■ REQUIRED ACTION:
Please repeat the lines below, exactly and only, from the one that holds "Click the anomaly" through the one that holds "This screenshot has width=1344, height=896.".

Collected data
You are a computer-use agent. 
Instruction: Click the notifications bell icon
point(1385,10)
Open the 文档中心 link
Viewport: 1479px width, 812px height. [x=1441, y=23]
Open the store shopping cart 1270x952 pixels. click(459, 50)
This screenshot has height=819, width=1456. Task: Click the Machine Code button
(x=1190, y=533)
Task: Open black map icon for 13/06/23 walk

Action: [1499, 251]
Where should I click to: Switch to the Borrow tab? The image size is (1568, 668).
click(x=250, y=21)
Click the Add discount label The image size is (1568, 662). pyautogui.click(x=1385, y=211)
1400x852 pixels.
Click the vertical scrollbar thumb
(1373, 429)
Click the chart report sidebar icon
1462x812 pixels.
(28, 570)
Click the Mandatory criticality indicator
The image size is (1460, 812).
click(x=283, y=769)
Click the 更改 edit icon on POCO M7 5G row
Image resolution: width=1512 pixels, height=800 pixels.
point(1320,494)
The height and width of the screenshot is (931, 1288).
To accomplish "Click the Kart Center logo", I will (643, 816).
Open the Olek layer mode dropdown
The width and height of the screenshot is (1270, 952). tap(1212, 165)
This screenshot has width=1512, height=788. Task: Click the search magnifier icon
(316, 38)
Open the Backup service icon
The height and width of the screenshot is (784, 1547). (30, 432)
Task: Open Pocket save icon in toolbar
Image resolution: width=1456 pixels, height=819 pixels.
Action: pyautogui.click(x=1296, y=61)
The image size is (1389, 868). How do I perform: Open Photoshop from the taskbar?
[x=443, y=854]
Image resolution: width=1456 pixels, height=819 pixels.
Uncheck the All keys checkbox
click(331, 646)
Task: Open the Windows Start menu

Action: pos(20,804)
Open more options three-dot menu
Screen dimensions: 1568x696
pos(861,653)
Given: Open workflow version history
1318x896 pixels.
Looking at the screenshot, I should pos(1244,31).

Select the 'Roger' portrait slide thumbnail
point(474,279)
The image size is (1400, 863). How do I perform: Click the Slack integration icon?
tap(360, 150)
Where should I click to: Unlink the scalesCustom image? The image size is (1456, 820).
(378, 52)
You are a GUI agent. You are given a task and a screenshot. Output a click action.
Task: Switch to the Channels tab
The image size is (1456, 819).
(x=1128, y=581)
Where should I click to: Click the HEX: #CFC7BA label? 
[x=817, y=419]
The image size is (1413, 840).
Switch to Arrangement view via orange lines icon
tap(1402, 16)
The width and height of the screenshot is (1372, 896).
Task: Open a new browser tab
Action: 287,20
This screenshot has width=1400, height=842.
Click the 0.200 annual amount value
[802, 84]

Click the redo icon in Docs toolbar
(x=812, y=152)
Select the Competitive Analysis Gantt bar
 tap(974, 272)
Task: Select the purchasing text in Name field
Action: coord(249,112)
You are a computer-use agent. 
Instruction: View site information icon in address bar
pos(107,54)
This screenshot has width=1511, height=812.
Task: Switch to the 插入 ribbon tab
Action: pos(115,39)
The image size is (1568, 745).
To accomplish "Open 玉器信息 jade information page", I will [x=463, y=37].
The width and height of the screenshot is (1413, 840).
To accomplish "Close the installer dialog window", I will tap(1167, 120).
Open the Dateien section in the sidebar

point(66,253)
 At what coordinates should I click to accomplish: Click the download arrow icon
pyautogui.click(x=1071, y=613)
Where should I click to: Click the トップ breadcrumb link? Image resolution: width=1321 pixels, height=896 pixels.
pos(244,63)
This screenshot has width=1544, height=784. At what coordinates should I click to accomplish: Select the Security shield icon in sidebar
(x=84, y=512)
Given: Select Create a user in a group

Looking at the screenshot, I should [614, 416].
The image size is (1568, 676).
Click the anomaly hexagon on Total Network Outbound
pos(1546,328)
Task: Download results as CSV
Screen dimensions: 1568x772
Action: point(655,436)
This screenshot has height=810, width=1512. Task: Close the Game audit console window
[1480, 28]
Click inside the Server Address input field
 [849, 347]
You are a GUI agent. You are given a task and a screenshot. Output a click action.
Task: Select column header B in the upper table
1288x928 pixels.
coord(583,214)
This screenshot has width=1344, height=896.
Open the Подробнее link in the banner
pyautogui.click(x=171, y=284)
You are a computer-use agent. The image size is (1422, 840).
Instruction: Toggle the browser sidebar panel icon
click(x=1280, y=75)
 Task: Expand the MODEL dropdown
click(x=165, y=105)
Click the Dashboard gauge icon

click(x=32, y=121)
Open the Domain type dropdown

■ RESULT FOR THIS TASK:
Click the anomaly hexagon on Total Network Outbound
pos(1546,328)
Task: Download results as CSV
Screen dimensions: 1568x772
Action: point(655,436)
This screenshot has height=810, width=1512. Task: Close the Game audit console window
[1480, 28]
Click inside the Server Address input field
 [849, 347]
You are a GUI agent. You are given a task and a screenshot. Output a click action.
Task: Select column header B in the upper table
1288x928 pixels.
coord(583,214)
This screenshot has width=1344, height=896.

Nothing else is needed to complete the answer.